Fit this model to the data and assess (visually) the goodness of fit. Take $\alpha_0 = 0.1$ and $\beta = 0.01$ as initial conditions.

Assess then the standard errors

Although widely employed due to its excellent descriptive power, one of the main criticism addressed to the Gompertz model is its lack of biological ground. Indeed, while the parameter $\alpha_0$ can be interpreted from the duration of the cell cycle, the parameter $\beta$ remains heuristic. It is not a physiological parameter that could be experimentally measured and can only be assessed through fitting the growth curve.

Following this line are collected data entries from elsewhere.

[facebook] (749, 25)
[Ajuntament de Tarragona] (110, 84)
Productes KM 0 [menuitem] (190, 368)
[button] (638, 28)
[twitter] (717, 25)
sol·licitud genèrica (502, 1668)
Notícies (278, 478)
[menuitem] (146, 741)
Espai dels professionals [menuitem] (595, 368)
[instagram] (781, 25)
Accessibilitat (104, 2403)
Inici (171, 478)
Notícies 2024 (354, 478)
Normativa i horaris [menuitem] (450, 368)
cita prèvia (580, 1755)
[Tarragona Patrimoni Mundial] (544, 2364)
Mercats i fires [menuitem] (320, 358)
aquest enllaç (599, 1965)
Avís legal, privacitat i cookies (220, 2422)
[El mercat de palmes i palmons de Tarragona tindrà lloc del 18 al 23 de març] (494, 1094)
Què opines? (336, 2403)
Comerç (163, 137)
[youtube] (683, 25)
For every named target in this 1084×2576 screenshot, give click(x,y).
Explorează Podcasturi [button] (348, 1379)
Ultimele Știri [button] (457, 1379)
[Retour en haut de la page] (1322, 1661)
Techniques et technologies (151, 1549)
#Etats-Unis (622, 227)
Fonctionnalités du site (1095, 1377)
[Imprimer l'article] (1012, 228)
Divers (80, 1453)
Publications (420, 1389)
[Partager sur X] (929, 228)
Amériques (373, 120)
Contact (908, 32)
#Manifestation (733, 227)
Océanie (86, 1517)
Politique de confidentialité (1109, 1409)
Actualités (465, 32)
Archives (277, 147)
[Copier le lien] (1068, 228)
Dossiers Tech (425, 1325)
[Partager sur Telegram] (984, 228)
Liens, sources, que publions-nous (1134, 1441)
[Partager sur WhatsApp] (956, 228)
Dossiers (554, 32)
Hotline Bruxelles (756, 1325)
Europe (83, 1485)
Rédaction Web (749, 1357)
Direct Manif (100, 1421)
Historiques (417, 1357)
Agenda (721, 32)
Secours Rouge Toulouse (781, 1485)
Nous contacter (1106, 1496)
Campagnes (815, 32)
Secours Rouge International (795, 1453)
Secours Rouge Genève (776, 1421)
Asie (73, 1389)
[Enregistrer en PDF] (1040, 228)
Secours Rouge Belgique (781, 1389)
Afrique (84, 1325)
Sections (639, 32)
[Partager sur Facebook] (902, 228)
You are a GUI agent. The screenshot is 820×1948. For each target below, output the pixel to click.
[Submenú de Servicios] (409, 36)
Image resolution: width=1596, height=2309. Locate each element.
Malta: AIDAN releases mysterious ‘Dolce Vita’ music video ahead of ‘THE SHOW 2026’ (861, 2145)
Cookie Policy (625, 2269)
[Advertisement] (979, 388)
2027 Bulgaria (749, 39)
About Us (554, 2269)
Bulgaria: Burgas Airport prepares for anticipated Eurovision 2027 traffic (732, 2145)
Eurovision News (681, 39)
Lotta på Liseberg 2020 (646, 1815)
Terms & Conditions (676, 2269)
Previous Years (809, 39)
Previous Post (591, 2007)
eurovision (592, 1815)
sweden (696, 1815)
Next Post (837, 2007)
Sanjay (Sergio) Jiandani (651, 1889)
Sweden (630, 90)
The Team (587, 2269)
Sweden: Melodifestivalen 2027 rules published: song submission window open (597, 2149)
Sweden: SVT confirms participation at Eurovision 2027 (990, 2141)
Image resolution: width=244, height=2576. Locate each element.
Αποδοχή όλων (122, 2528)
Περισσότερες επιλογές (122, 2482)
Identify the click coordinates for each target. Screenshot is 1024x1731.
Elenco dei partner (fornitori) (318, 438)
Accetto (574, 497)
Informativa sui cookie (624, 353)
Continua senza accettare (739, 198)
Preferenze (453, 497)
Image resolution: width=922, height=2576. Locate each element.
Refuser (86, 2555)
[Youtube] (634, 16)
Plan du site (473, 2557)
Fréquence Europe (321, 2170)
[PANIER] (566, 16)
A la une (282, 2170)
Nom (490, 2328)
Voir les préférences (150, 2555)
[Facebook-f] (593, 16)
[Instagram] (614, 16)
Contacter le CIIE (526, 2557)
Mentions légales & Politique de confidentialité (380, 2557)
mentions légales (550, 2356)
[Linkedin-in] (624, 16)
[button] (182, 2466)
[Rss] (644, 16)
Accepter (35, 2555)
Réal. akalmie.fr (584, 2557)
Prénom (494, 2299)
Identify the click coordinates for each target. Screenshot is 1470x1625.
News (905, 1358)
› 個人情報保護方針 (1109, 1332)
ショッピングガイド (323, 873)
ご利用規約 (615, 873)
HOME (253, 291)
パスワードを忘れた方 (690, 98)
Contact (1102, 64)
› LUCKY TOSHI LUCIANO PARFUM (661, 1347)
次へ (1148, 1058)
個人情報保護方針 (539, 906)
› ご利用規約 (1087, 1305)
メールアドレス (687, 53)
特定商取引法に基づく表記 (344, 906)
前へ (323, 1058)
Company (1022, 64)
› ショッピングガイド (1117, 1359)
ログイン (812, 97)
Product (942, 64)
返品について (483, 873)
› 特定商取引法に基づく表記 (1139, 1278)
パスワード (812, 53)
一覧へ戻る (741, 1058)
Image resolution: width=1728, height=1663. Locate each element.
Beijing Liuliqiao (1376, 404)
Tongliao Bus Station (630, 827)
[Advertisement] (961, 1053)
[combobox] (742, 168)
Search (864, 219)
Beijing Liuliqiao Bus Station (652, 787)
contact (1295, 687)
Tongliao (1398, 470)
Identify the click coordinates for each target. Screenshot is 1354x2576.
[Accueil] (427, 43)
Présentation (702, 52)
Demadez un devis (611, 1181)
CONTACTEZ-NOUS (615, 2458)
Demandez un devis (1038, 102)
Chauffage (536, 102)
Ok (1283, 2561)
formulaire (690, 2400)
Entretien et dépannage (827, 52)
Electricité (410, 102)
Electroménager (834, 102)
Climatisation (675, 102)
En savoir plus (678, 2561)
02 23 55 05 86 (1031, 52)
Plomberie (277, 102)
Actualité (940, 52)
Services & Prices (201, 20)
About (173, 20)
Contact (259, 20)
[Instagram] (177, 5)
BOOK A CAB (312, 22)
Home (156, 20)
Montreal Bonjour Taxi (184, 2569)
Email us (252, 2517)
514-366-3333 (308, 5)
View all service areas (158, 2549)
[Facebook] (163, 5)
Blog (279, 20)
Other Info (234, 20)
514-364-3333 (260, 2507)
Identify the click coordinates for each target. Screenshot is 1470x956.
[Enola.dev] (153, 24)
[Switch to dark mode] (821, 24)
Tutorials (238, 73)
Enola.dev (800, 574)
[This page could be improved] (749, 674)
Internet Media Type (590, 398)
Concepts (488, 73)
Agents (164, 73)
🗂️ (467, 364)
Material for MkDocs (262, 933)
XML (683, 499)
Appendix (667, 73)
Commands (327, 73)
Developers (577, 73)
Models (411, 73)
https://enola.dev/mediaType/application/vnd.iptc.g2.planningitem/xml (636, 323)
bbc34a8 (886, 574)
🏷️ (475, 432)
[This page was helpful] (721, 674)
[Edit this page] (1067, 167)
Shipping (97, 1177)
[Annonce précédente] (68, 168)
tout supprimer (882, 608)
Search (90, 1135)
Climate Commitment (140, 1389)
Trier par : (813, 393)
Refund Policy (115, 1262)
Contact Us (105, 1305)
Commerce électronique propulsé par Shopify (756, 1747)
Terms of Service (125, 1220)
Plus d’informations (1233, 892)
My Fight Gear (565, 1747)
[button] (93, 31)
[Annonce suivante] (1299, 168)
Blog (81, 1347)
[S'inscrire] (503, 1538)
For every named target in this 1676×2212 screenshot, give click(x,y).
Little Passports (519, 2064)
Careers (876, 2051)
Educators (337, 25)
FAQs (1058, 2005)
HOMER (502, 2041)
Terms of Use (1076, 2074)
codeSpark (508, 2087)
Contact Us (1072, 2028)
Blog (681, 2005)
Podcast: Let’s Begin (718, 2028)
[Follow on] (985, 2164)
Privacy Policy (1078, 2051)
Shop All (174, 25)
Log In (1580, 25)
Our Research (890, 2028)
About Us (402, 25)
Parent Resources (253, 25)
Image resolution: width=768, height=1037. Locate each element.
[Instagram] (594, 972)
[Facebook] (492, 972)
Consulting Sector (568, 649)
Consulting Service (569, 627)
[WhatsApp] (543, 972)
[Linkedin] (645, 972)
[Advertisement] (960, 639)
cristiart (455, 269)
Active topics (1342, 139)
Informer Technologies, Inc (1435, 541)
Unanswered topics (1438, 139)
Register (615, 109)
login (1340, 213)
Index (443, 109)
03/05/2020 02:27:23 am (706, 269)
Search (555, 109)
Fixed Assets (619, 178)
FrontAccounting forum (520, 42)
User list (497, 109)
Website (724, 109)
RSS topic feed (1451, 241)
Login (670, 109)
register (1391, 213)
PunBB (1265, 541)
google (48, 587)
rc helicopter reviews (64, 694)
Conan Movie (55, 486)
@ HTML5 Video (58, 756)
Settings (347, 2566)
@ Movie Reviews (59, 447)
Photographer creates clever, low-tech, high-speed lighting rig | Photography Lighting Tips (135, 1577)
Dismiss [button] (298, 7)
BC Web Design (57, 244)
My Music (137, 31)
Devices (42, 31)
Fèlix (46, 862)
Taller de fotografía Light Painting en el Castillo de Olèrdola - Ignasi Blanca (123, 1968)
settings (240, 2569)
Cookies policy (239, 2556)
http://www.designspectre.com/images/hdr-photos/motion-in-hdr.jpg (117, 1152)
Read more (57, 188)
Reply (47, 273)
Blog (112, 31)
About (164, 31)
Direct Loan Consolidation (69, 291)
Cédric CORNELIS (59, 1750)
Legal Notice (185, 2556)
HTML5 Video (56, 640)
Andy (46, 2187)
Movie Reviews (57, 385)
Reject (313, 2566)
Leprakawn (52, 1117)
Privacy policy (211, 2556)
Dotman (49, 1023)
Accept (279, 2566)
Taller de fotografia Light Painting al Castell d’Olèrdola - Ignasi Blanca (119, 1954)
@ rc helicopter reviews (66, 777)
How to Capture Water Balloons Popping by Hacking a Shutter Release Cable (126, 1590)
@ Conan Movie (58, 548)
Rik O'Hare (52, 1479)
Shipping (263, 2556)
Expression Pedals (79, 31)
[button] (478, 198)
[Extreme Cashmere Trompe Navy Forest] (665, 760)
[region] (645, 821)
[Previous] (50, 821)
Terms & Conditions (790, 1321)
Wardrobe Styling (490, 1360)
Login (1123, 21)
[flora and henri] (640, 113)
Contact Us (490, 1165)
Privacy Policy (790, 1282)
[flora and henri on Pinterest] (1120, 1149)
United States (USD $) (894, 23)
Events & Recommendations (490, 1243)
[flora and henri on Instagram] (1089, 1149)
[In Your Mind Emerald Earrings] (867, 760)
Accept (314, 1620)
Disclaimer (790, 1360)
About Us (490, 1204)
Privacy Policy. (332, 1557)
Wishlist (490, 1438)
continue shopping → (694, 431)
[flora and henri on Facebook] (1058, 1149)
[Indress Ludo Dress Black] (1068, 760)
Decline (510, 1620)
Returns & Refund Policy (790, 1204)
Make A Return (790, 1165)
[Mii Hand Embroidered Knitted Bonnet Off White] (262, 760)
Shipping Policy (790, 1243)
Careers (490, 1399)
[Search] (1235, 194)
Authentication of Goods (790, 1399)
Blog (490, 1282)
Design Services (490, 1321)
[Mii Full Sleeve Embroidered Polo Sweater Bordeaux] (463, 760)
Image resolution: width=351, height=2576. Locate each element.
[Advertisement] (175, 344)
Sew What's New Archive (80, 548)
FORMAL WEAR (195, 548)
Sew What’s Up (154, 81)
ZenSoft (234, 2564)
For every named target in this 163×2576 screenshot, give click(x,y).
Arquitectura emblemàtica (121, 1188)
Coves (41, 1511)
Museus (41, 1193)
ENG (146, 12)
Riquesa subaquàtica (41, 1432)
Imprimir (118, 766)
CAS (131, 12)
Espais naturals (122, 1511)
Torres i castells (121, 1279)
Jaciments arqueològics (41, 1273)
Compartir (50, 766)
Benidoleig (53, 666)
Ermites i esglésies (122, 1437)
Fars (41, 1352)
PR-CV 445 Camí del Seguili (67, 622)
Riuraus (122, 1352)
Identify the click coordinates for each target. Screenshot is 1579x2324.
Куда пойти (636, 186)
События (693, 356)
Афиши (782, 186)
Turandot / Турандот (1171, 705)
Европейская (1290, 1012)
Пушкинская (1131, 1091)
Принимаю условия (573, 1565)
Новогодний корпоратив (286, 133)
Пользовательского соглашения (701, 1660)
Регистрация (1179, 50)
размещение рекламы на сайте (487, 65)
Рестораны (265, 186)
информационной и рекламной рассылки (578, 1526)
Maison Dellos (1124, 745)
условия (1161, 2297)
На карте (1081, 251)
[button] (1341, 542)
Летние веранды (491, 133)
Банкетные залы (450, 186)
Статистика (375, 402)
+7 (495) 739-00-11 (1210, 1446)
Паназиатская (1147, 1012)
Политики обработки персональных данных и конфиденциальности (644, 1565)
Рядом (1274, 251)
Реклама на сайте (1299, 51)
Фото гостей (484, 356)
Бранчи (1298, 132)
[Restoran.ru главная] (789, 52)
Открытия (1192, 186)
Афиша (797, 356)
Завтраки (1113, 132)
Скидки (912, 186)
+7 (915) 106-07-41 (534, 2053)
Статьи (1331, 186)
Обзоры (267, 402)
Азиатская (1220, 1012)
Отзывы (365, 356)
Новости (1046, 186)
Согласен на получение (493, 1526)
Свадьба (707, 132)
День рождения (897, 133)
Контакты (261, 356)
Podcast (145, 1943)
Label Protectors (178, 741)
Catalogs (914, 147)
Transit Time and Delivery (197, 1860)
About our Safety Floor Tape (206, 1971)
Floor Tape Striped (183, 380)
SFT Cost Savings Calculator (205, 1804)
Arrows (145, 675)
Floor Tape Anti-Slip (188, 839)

The **power law** model is yet another model which consists in assuming that the proliferative tissue – instead of being a constant fraction of the tumor volume as in the exponential model – is rather proportional to the volume of the tumor elevated to a power $\gamma$. This power (or rather the triple of it) can be interpreted as the fractal (Hausdorff) dimension of the proliferative tissue. For example, when $\gamma=\frac{2}{3}$ then the proliferative tissue would only be two-dimensional within a three-dimensional tumor. This could correspond to a proliferative rim limited to the surface of the tumor, and would make sense because the vascularization of a tumor often occurs through its surface. However, an active process of tumor-driven vasculature development (the tumor **neo-angiogenesis**) induces the growth of new infiltrative blood vessels. From the naturall tree structure of the blood network, a fractal dimension naturally occurs and the proliferative tissue, being in the vicinity of the blood vessels, inherits this dimension. Summing up, this gives the following simple differential equation which can, once again, be solved analytically:
$$
\left\lbrace\begin{array}{l}
\frac{dV}{dt} = \alpha V^\gamma\\
V(t=0) = 1
\end{array}
\right.
\quad
\Longrightarrow
\quad
V(t) = (1 + \alpha (1-\gamma) t)^{\frac{1}{1-\gamma}}.
$$

In the case of $\gamma=\frac{2}{3}$, show that growth of the tumor radius is linear in time. This patterns is experimentally and clinically observed in many situations, including the growth of gliomas.

Use the following function to fit the model (initial guess $\alpha = 0.2, \; \gamma = 0.7$) to the data and assess the identifiability of its parameters. What value do you estimate for the fractal dimension of the vasculature in this data set?

In [6]:

```
def power_law(time, alpha, gamma):
VI = 1
V = (VI**(1-gamma)+alpha*(1-gamma)*time)**(1./(1-gamma))
return V
```

So far, we have only analyzed goodness-of-fit visually. While this is an important step in any fitting exercise, there exists quantitative metrics allowing to score the descriptive power and rank models. The first one would be the optimal likelihood obtained from the fit. In our simplified case, it reduces to the sum of the squared errors between the model and the data:
$$
SSE = \sum_{j= 1}^{n}\left( \frac{V_j - V(t_j,\theta)}{ V_j}\right)^2.
$$
However, this metric does not account for the number of parameters in the model, which makes it easier to fit. To do so, two metrics that penalize the number of parameters exist: the Akaike Information Criterion (AIC) and Bayesian Information Criterion (BIC). They are defined by:
$$
AIC = n\ln\left(\frac{SSE}{n}\right) +2 p, \quad BIC = n\ln\left(\frac{SSE}{n}\right) + p\ln(n).
$$
Modify the function `fits_all_mice_analysis`

to compute these quantities (for each mouse) and output them in arrays `SSEs`

, `AICs`

and `BICs`

in the `results`

dictionary.

Then use this function to construct a dataframe with models as index and mean scores as columns.